Exercise >>
Repeat the records. Leave nothing out.

Excerpted data >>
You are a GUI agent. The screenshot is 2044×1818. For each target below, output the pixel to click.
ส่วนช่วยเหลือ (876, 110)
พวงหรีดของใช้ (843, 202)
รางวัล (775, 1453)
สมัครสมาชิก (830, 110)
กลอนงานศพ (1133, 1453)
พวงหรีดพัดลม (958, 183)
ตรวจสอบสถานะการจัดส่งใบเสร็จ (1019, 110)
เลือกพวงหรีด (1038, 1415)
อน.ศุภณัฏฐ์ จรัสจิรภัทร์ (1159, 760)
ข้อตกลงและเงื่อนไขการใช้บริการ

Response area >>
You are a GUI agent. The screenshot is 2044×1818. For each target below, output the pixel to click.
ส่วนช่วยเหลือ (876, 110)
พวงหรีดของใช้ (843, 202)
รางวัล (775, 1453)
สมัครสมาชิก (830, 110)
กลอนงานศพ (1133, 1453)
พวงหรีดพัดลม (958, 183)
ตรวจสอบสถานะการจัดส่งใบเสร็จ (1019, 110)
เลือกพวงหรีด (1038, 1415)
อน.ศุภณัฏฐ์ จรัสจิรภัทร์ (1159, 760)
ข้อตกลงและเงื่อนไขการใช้บริการ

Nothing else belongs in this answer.